In 1857, Auguste Poulet-Malassis published the first edition of Les Fleurs du mal. Baudelaire was so concerned with the quality of the printing that he took a room near the press to help supervise the book's production. Six of the poems, which described lesbian love and vampires, were condemned as obscene by the Public Safety section of the Ministry of the Interior. The ban on these poems was not lifted in France until 1949. In 1861, Baudelaire added thirty-five new poems to the collection. Les Fleurs du mal afforded Baudelaire a degree of notoriety; writers such as Gustave Flaubert and Victor Hugo wrote in praise of the poems. Flaubert wrote to Baudelaire claiming, "You have found a way to inject new life into Romanticism. You are unlike anyone else [which is the most important quality]." Unlike earlier Romantics, Baudelaire looked to the urban life of Paris for inspiration. He argued that art must create beauty from even the most depraved or "non-poetic" situations.

Les Fleurs du mal 
The first edition of Les Fleurs du mal with author's notes.

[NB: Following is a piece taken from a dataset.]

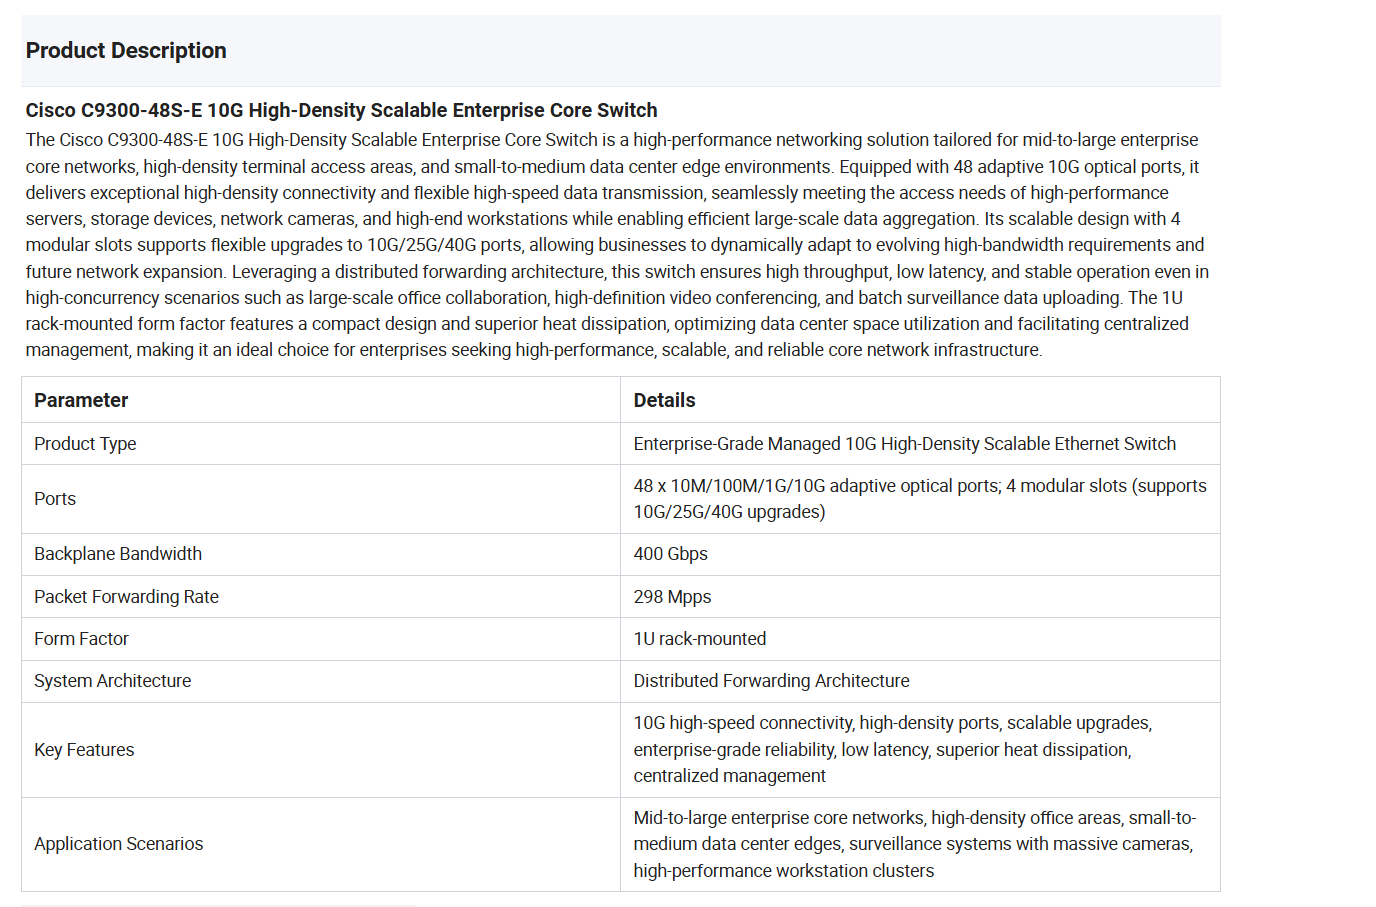Screen dimensions: 1376x907
Task: Click the 298 Mpps value cell
Action: [672, 597]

"You know that I have always considered that literature and the arts pursue an aim independent of morality. Beauty of conception and style is enough for me. But this book, whose title (Fleurs du mal) says everything, is clad, as you will see, in a cold and sinister beauty. It was created with rage and patience. Besides, the proof of its positive worth is in all the ill that they speak of it. The book enrages people. Moreover, since I was terrified myself of the horror that I should inspire, I cut out a third from the proofs. They deny me everything, the spirit of invention and even the knowledge of the French language. I don't care a rap about all these imbeciles, and I know that this book, with its virtues and its faults, will make its way in the memory of the lettered public, beside the best poems of V. Hugo, Th. Gautier and even Byron."

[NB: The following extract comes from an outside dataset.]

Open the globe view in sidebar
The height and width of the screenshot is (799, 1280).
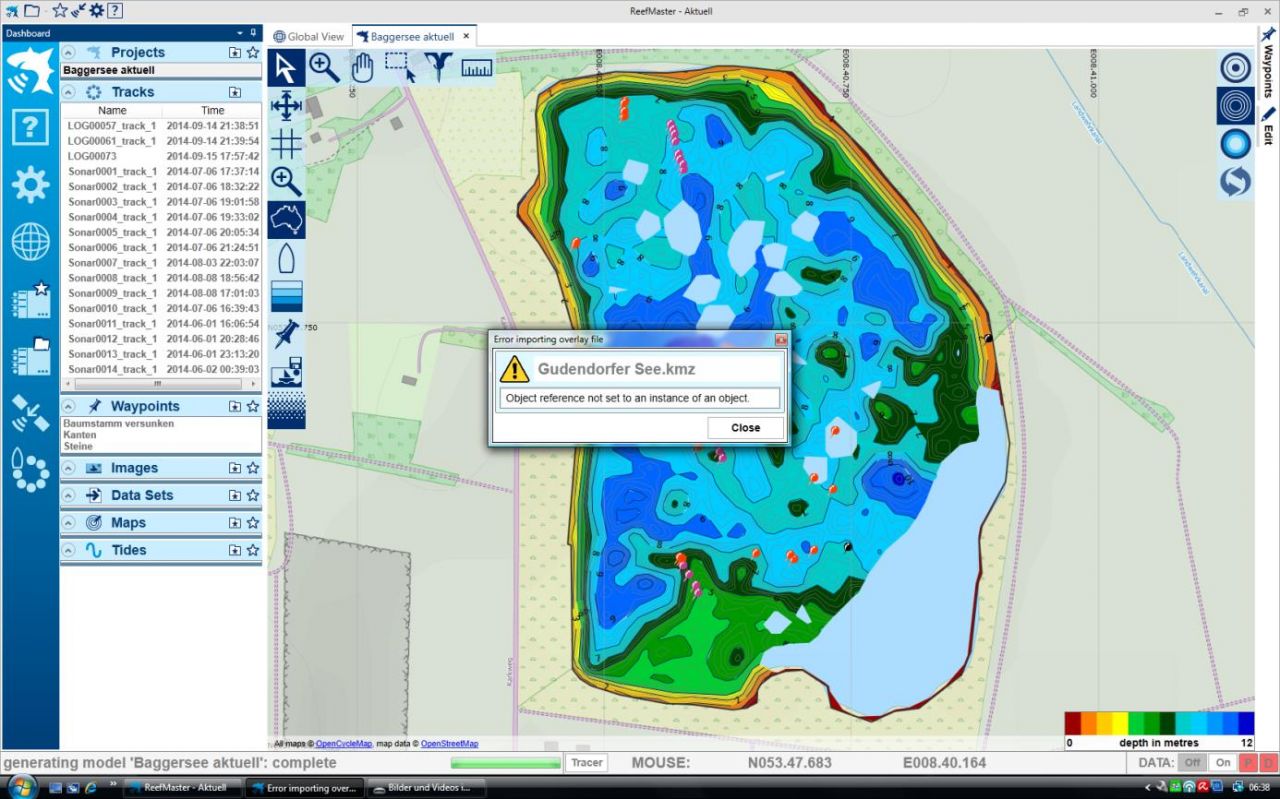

Victor Hugo wrote to him: "Your fleurs du mal shine and dazzle like stars... I applaud your vigorous spirit with all my might".

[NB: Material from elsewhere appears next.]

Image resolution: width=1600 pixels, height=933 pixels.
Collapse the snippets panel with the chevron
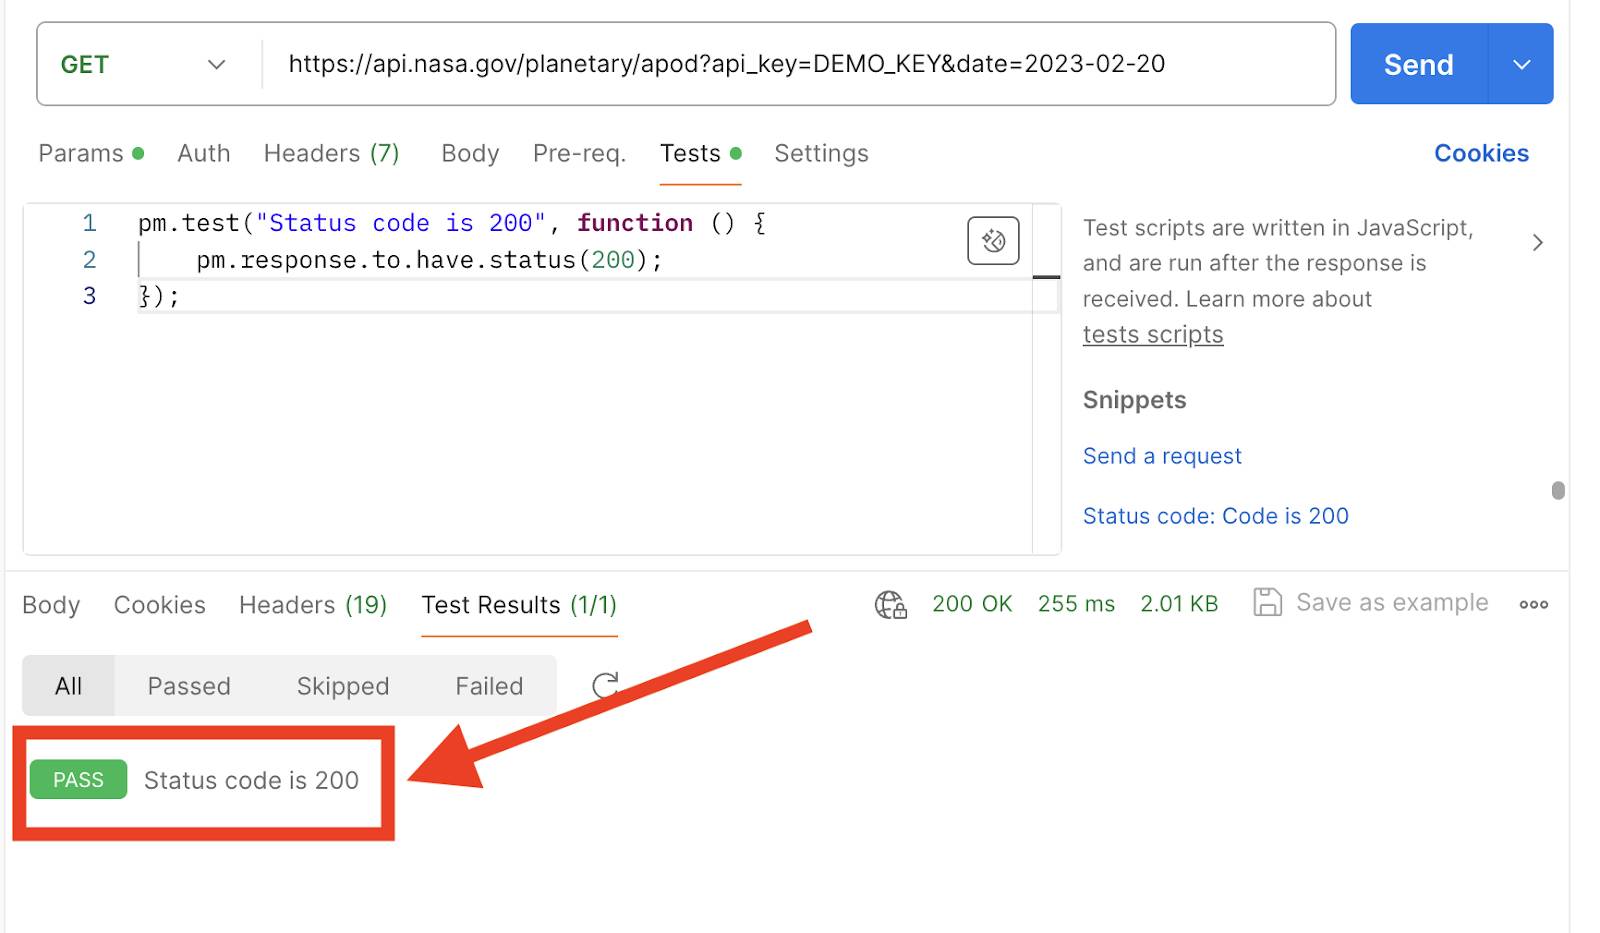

The Painter of Modern Life
  • Beauty
"Beauty is made up of an eternal, invariable element, whose quantity it is excessively difficult to determine, and of a relative, circumstantial element, which will be, if you like, whether severally of all at once, the age tis fashions, its morals, its emotions."
  • Modernity 
"By modernity I mean the transitory, the fugitive, the contingent" (Baudelaire 1964, 13). Advancing technological innovation, affecting artistic technique and the means of manufacture, changed rapidly the possibilities of art and its status in a rapidly changing society. Photography challenged the place of the painter and painting. Architecture was transformed by the availability of steel for structures.

Philosophy 
  • Love
"There is an invincible taste for prostitution in the heart of man, from which comes his horror of solitude. He wants to be 'two'. The man of genius wants to be 'one'... It is this horror of solitude, the need to lose oneself in the external flesh, that man nobly calls 'the need to love."
  •  Marriage
"Unable to suppress love, the Church wanted at least to disinfect it, and it created marriage."
  •  The artist
"The more a man cultivates the arts, the less randy he becomes... Only the brute is good at coupling, and copulation is the lyricism of the masses. To copulate is to enter into another–and the artist never emerges from himself."
"Style is character."
  •  Pleasure
"Personally, I think that the unique and supreme delight lies in the certainty of doing 'evil'–and men and women know from birth that all pleasure lies in evil."
  • Politics
Along with Poe, Baudelaire named the arch-reactionary Joseph de Maistre as his maître à penser and adopted increasingly aristocratic views. In his journals, he wrote "There is no form of rational and assured government save an aristocracy. A monarchy or a republic, based upon democracy, are equally absurd and feeble. The immense nausea of advertisements. There are but three beings worthy of respect: the priest, the warrior and the poet. To know, to kill and to create. The rest of mankind may be taxed and drudged, they are born for the stable, that is to say, to practise what they call professions."